Mapping Pathways of Pathogenesis to Advance PTSD Subtyping and Personalize Treatment
PTSD is likely multicausal, and hence individuals with differing vulnerabilities and different exposure and postexposure circumstances may express the PTSD symptom complex through individual-specific pathways, and in turn be responsive to individual-specific interventions. One way to advance the prevention and treatment of PTSD is to better map the variety of paths leading to this condition and map those paths onto subsets of trauma-exposed individuals. Once such knowledge becomes available, target-specific early intervention might replace generic treatment protocols applied in a one-size-fits-all approach. By enhancing prediction models, intervention studies can take the important step of selecting the most relevant sample for a more rigorous study design and the most clinical interest. At the same time, research must continue exploring and confirming the underlying mechanisms of posttraumatic pathogenesis. Increasing knowledge of the mechanisms of posttraumatic psychopathology will open opportunities to explore more targeted interventions, outside the range of traditional treatment-derived methods. Such targeted intervention methods could allow clinicians to focus on both specific subgroups and specific pathological processes.

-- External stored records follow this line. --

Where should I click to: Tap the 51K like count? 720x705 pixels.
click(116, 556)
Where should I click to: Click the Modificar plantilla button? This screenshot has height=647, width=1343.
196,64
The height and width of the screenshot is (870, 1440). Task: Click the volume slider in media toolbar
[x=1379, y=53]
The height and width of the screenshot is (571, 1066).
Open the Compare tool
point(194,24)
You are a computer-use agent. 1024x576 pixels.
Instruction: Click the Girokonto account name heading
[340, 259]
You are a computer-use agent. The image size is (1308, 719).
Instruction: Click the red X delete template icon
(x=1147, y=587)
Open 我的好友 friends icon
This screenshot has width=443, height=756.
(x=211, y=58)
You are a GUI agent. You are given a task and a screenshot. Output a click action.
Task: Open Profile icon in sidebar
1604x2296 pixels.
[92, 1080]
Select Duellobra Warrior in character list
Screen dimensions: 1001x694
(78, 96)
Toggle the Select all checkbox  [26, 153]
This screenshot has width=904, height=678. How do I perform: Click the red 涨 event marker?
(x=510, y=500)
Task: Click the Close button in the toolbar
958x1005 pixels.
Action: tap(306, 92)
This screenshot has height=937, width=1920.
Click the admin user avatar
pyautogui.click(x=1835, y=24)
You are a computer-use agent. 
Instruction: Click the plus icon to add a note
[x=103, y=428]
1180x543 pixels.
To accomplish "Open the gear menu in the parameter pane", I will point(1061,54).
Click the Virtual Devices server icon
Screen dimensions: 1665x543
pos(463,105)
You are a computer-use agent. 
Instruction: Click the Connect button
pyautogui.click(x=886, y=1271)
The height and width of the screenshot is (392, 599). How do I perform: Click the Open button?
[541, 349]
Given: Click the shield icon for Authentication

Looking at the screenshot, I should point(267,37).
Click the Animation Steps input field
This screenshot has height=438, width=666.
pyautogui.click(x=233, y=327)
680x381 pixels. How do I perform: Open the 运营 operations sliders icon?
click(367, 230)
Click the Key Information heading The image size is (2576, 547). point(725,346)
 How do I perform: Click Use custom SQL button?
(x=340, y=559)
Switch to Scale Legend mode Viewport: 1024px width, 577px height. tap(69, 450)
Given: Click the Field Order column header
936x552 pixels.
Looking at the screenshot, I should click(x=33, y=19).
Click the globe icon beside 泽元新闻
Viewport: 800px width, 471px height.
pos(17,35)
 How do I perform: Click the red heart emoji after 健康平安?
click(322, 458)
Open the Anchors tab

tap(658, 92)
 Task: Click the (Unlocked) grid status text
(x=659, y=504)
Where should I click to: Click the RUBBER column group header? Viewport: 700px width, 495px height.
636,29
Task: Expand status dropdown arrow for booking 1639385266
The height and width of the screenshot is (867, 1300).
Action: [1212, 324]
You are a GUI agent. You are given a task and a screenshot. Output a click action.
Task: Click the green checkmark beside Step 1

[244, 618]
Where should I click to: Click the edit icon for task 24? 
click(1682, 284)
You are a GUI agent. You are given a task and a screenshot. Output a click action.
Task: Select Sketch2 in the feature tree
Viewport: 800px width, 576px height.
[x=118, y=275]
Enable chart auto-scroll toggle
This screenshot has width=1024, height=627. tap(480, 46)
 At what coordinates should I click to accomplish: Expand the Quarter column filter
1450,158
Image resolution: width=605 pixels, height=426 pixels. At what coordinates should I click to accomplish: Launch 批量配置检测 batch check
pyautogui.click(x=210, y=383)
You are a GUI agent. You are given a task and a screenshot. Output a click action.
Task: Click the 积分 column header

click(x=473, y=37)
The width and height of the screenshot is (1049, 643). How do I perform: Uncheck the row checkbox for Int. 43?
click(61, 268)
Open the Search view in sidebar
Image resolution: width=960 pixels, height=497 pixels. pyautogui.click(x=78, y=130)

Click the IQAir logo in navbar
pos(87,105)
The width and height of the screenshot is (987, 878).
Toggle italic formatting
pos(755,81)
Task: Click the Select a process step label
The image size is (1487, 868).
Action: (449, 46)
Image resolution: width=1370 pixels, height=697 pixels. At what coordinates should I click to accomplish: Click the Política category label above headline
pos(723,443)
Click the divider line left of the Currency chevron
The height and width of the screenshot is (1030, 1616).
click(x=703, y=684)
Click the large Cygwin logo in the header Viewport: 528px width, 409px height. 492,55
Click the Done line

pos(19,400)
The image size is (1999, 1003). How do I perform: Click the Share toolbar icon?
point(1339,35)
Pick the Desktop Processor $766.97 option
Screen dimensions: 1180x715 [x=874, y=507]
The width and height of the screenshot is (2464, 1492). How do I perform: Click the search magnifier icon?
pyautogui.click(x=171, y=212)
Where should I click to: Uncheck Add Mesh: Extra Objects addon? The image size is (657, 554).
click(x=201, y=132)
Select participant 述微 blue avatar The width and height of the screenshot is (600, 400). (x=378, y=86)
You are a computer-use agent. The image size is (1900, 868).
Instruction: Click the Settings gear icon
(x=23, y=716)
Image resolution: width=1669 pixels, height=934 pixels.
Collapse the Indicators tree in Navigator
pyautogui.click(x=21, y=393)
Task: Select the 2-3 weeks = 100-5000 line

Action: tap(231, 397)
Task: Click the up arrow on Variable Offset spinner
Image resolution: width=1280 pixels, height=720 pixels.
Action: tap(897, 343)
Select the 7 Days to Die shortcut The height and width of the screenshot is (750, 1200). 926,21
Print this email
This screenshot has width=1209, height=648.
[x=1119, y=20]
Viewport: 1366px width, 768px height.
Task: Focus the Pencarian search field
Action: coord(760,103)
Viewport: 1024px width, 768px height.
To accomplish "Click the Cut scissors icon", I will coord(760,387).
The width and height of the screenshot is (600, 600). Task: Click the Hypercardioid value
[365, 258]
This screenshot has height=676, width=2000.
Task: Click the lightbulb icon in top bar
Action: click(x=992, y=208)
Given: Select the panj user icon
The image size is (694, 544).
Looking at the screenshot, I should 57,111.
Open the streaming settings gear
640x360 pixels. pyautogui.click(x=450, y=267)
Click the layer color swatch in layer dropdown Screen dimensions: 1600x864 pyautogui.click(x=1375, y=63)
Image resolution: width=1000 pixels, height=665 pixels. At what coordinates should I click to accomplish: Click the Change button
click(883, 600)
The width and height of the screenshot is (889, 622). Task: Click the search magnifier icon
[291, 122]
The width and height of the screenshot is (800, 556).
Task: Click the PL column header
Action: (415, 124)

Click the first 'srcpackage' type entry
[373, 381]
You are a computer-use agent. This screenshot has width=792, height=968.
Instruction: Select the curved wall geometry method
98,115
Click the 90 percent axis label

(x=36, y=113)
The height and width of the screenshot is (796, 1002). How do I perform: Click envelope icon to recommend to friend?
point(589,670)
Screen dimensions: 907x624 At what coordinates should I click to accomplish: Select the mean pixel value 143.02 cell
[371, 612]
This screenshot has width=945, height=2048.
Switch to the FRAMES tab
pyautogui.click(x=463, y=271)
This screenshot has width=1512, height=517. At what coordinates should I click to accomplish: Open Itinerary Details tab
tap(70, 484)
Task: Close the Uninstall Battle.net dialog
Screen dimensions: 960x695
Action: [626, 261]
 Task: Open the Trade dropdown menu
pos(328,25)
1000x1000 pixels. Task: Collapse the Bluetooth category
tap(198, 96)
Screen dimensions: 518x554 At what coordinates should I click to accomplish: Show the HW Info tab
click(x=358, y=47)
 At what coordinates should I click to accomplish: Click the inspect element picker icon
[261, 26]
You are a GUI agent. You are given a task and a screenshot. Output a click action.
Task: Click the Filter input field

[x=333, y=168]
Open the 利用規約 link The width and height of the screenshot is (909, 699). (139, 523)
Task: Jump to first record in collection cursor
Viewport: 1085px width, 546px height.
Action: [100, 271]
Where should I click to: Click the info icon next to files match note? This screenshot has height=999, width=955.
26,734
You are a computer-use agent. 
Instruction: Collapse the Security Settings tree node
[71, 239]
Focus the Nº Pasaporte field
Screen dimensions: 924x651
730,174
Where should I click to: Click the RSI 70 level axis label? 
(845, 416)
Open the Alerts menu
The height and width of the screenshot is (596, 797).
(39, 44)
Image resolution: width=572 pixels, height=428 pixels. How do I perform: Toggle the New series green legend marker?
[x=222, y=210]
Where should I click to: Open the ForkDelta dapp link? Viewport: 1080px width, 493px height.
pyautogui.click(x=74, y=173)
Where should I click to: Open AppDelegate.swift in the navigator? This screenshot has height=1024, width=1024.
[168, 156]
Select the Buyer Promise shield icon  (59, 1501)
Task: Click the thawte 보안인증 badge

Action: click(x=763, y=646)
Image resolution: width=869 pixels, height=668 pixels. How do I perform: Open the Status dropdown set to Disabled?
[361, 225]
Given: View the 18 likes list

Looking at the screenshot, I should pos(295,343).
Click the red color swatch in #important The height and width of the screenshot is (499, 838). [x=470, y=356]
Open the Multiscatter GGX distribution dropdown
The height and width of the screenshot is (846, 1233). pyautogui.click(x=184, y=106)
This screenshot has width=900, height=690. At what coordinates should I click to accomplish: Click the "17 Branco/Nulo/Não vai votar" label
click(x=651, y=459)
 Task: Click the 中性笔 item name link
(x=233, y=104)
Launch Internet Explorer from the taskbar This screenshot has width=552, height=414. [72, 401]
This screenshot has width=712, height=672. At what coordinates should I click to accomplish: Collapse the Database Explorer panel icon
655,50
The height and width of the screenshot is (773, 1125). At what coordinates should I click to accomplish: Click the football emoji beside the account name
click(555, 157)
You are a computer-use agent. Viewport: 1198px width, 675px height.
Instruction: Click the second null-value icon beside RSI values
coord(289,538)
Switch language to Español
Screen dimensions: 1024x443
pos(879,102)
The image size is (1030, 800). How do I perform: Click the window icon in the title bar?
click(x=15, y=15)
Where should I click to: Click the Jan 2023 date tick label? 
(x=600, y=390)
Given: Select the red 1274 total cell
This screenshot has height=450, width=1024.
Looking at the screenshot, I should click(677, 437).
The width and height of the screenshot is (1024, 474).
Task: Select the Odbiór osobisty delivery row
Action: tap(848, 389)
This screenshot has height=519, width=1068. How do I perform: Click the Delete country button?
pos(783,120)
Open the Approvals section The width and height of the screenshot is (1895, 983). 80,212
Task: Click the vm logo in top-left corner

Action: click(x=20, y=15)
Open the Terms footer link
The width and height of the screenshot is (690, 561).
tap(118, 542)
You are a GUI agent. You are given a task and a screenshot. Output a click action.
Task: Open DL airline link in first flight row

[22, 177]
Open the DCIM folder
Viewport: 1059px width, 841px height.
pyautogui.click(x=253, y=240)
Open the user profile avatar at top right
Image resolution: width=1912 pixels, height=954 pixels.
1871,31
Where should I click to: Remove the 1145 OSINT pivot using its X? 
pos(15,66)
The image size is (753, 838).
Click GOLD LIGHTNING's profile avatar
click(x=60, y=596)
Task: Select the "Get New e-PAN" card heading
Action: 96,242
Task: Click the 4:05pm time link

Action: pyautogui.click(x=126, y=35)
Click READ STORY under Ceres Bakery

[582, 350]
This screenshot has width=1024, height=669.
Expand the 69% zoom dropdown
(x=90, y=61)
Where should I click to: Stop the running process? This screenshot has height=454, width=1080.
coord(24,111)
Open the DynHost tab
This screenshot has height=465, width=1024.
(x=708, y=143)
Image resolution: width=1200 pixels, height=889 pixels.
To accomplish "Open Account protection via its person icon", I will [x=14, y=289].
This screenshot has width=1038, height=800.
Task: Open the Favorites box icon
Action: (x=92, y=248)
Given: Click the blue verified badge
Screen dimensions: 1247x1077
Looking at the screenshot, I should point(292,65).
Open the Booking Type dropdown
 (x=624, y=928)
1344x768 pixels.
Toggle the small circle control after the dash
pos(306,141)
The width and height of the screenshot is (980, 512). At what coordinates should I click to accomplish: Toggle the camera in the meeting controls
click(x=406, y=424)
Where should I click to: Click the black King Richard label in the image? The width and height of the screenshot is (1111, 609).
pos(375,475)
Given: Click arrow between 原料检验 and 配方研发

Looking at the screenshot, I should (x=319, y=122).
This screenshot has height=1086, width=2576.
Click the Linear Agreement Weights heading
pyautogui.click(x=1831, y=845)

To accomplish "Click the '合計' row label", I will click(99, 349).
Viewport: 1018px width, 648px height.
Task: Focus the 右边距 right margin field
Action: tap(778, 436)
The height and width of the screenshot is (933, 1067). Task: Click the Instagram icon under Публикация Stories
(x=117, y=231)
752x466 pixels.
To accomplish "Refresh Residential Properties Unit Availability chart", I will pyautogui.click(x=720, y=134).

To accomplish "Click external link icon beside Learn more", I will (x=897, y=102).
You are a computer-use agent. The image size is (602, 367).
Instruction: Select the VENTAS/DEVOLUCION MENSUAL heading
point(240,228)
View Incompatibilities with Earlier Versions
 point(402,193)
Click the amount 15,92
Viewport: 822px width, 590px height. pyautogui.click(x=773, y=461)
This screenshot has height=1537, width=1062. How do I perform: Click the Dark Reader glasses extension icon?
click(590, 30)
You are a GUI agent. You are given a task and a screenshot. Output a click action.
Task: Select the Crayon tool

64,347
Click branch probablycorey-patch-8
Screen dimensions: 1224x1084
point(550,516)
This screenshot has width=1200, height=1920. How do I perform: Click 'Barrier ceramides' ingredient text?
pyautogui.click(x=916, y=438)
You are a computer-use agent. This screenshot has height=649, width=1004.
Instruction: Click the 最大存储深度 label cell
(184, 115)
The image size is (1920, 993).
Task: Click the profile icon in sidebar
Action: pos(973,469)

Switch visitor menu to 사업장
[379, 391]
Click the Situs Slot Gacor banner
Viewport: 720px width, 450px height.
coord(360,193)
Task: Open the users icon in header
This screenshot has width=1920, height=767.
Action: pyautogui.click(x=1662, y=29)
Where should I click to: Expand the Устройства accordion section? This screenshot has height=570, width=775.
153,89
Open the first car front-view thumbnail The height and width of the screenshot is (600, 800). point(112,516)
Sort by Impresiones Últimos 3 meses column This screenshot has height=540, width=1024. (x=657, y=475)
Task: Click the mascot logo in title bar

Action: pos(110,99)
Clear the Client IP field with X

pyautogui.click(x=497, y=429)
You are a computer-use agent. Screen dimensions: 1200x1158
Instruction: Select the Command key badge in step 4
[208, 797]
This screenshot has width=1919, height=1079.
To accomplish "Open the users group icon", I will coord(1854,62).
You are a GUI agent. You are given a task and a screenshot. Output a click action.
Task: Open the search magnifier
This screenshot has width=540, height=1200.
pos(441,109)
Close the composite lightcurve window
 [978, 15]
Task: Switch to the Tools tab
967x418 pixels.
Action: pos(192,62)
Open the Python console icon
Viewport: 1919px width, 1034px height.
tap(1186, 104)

Web-Based and Telehealth Tools
As our world becomes increasingly digitized and AI tools advance PTSD diagnosis, monitoring and management will necessarily include a growing component of digital approaches. As an example, voice markers from smartphones hold promise for high-throughput, low-cost universal screening. Studies of in-person Internet-delivered CBT for PTSD suggest that its efficacy is similar to that of face-to-face real-world interventions. More recently, Internet-delivered PTSD self-assessment tools have become widely distributed and extensively used as alternatives to paper-and-pencil validated rating scales. Moreover, novel psychoeducation, self-training, and intervention tools are currently available for use on all types of digital platforms. These new platforms, as well as steadily emerging ones using AI tools, hold great promise for accessible and affordable diagnostic support tools, stand-alone interventions, and therapist-assisting tools.